(Exercise goal): Every line of the records must be repeated exactly; pictures stay out.

(Saved entries):
___
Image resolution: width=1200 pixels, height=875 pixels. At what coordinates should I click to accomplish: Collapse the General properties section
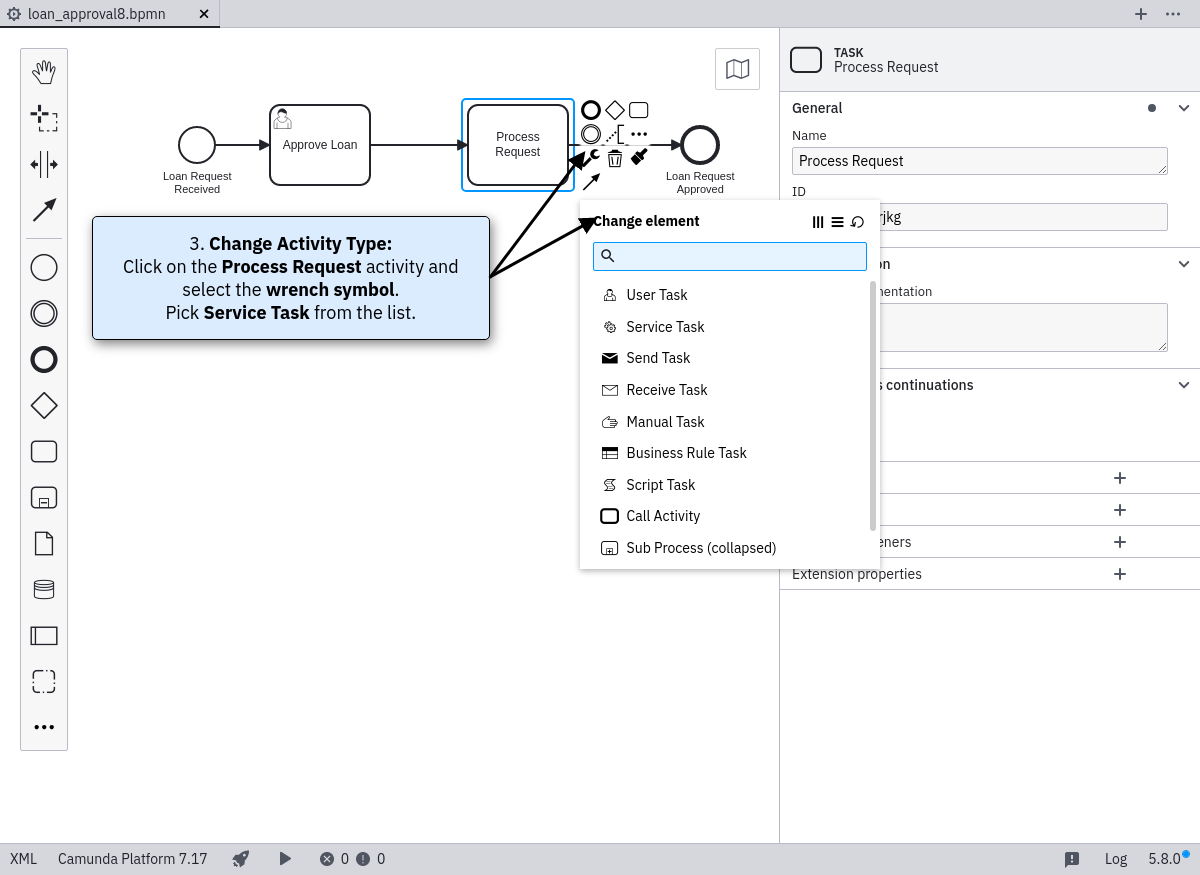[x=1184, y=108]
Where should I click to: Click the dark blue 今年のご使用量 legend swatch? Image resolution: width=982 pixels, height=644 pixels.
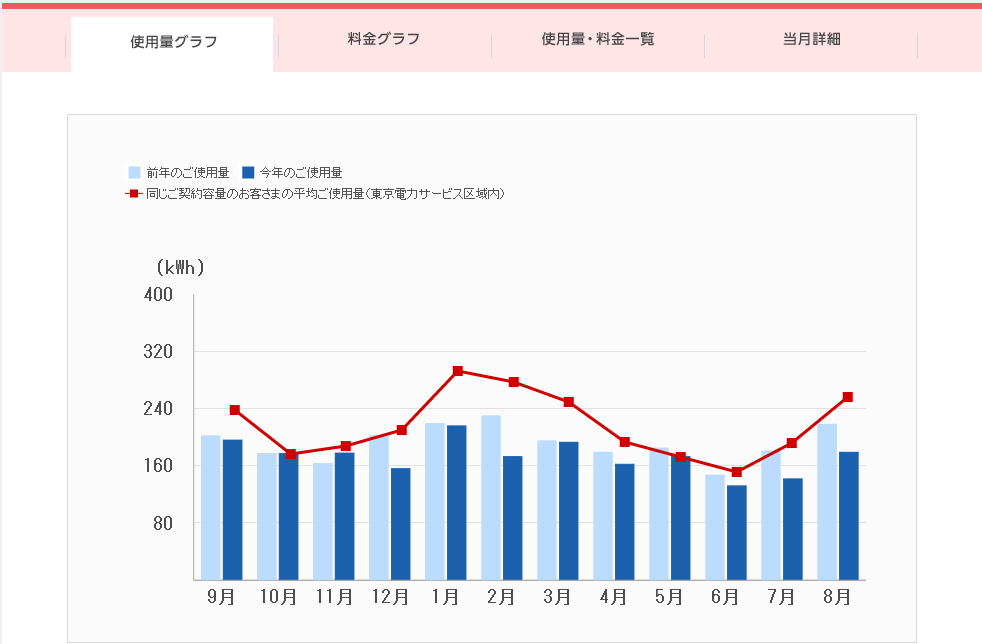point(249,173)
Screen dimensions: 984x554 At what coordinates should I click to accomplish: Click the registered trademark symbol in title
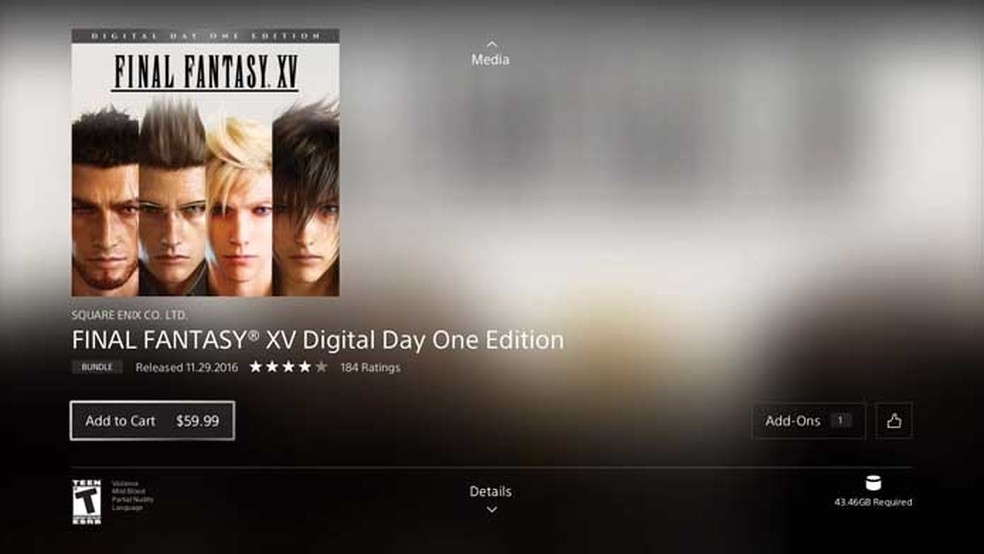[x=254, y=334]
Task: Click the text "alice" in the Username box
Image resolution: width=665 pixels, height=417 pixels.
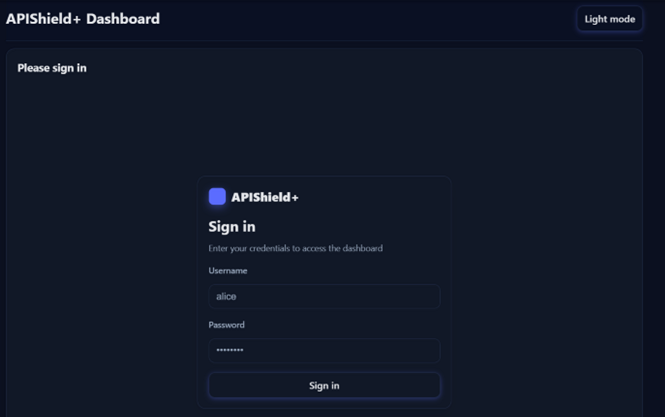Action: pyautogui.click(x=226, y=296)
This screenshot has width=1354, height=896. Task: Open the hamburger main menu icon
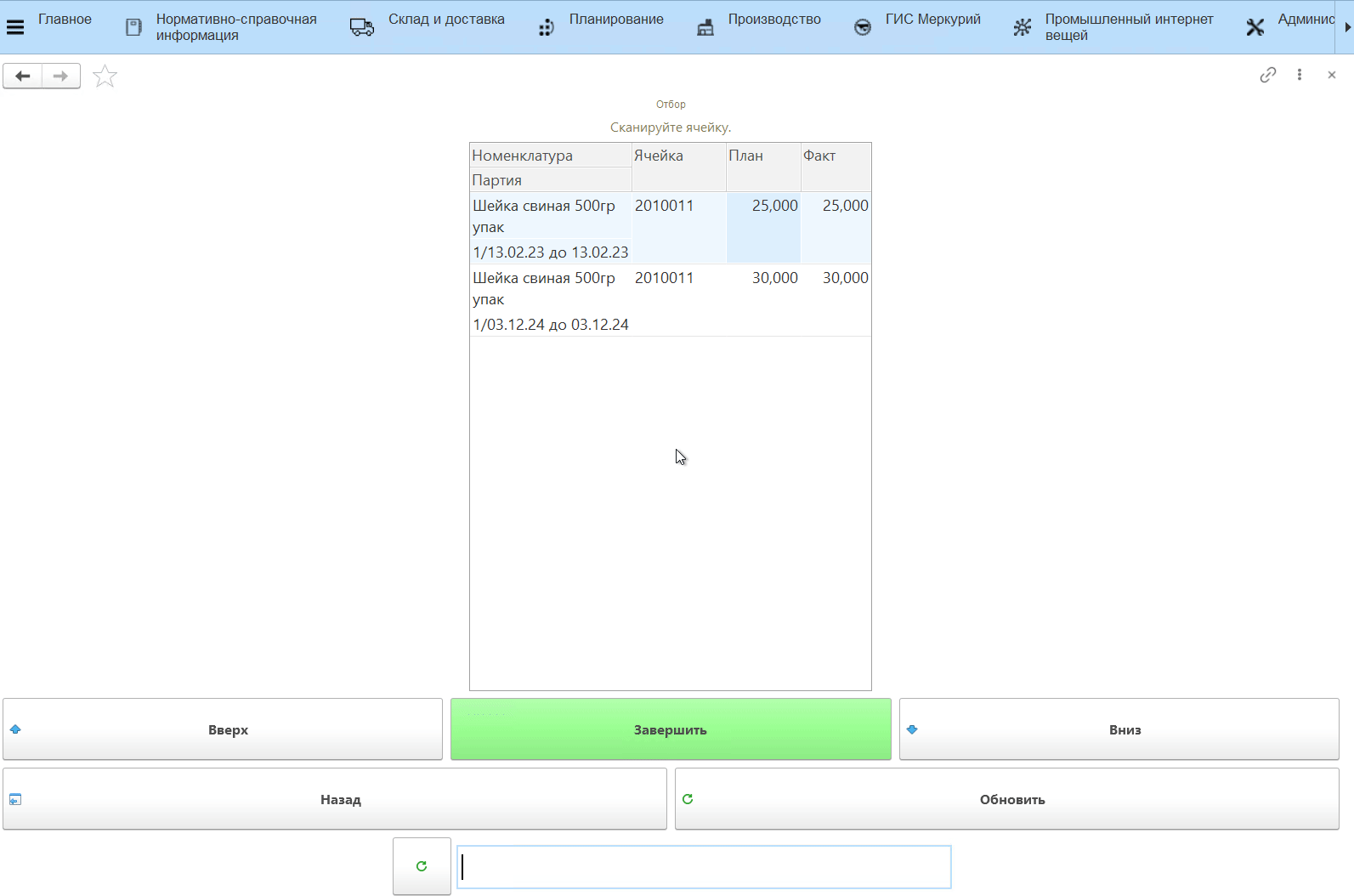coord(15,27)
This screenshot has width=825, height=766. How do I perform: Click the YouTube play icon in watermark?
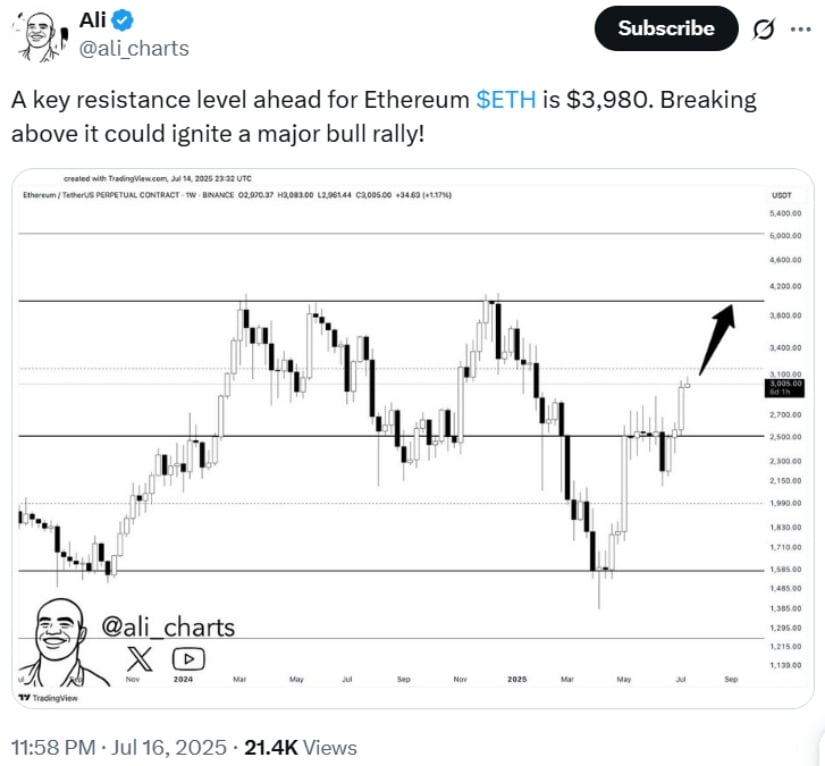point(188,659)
___
(Final answer):
Image resolution: width=1200 pixels, height=875 pixels. At what coordinates should I click to accomplish: Collapse the General properties section
[x=1184, y=108]
Where should I click to: Click the dark blue 今年のご使用量 legend swatch? Image resolution: width=982 pixels, height=644 pixels.
point(249,173)
Screen dimensions: 984x554 At what coordinates should I click to accomplish: Click the registered trademark symbol in title
[x=254, y=334]
Task: Click the text "alice" in the Username box
Image resolution: width=665 pixels, height=417 pixels.
Action: pyautogui.click(x=226, y=296)
This screenshot has width=1354, height=896. Task: Open the hamburger main menu icon
coord(15,27)
This screenshot has width=825, height=766. How do I perform: Click the YouTube play icon in watermark?
point(188,659)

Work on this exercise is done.